#### [What is expected]
Print the listing below exactly, leaving nothing out.

____ Extracted data

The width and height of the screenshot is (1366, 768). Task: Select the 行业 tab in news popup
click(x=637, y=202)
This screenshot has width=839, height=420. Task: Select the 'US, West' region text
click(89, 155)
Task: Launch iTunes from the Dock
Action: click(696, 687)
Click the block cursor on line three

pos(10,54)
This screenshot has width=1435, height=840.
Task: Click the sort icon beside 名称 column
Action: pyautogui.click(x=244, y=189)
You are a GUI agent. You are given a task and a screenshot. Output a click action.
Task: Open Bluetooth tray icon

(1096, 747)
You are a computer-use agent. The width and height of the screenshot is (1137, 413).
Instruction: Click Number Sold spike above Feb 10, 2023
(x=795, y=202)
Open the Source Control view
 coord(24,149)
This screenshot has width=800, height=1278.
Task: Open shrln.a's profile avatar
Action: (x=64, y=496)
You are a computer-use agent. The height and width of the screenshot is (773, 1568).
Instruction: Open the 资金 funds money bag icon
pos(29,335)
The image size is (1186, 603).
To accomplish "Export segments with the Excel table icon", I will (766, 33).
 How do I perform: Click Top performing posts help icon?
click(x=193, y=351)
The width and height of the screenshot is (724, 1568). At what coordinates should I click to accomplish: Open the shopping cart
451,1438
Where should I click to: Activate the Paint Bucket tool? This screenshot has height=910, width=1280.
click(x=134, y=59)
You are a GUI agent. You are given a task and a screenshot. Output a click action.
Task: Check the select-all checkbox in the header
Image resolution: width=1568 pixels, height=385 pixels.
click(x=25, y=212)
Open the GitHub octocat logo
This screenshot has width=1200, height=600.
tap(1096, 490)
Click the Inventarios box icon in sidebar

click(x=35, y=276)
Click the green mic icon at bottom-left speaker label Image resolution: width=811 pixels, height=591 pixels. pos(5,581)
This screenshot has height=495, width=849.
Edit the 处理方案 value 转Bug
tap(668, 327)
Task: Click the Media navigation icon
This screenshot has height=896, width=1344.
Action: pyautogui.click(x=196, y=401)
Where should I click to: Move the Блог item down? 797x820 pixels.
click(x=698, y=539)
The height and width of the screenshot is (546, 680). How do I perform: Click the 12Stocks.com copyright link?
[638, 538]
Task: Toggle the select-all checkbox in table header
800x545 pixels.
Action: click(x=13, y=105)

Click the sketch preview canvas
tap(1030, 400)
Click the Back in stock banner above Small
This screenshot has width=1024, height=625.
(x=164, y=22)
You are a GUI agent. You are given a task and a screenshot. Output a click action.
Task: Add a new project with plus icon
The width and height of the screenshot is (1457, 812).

________

#### [Response area]
The width and height of the screenshot is (1366, 768). Task: Select the 行业 tab in news popup
click(x=637, y=202)
This screenshot has width=839, height=420. Task: Select the 'US, West' region text
click(89, 155)
Task: Launch iTunes from the Dock
Action: click(696, 687)
Click the block cursor on line three

pos(10,54)
This screenshot has width=1435, height=840.
Task: Click the sort icon beside 名称 column
Action: pyautogui.click(x=244, y=189)
You are a GUI agent. You are given a task and a screenshot. Output a click action.
Task: Open Bluetooth tray icon

(1096, 747)
You are a computer-use agent. The width and height of the screenshot is (1137, 413).
Instruction: Click Number Sold spike above Feb 10, 2023
(x=795, y=202)
Open the Source Control view
 coord(24,149)
This screenshot has width=800, height=1278.
Task: Open shrln.a's profile avatar
Action: (x=64, y=496)
You are a computer-use agent. The height and width of the screenshot is (773, 1568).
Instruction: Open the 资金 funds money bag icon
pos(29,335)
The image size is (1186, 603).
To accomplish "Export segments with the Excel table icon", I will (766, 33).
 How do I perform: Click Top performing posts help icon?
click(x=193, y=351)
The width and height of the screenshot is (724, 1568). At what coordinates should I click to accomplish: Open the shopping cart
451,1438
Where should I click to: Activate the Paint Bucket tool? This screenshot has height=910, width=1280.
click(x=134, y=59)
You are a GUI agent. You are given a task and a screenshot. Output a click action.
Task: Check the select-all checkbox in the header
Image resolution: width=1568 pixels, height=385 pixels.
click(x=25, y=212)
Open the GitHub octocat logo
This screenshot has width=1200, height=600.
tap(1096, 490)
Click the Inventarios box icon in sidebar

click(x=35, y=276)
Click the green mic icon at bottom-left speaker label Image resolution: width=811 pixels, height=591 pixels. pos(5,581)
This screenshot has height=495, width=849.
Edit the 处理方案 value 转Bug
tap(668, 327)
Task: Click the Media navigation icon
This screenshot has height=896, width=1344.
Action: pyautogui.click(x=196, y=401)
Where should I click to: Move the Блог item down? 797x820 pixels.
click(x=698, y=539)
The height and width of the screenshot is (546, 680). How do I perform: Click the 12Stocks.com copyright link?
[638, 538]
Task: Toggle the select-all checkbox in table header
800x545 pixels.
Action: click(x=13, y=105)

Click the sketch preview canvas
tap(1030, 400)
Click the Back in stock banner above Small
This screenshot has width=1024, height=625.
(x=164, y=22)
You are a GUI agent. You are given a task and a screenshot. Output a click action.
Task: Add a new project with plus icon
The width and height of the screenshot is (1457, 812).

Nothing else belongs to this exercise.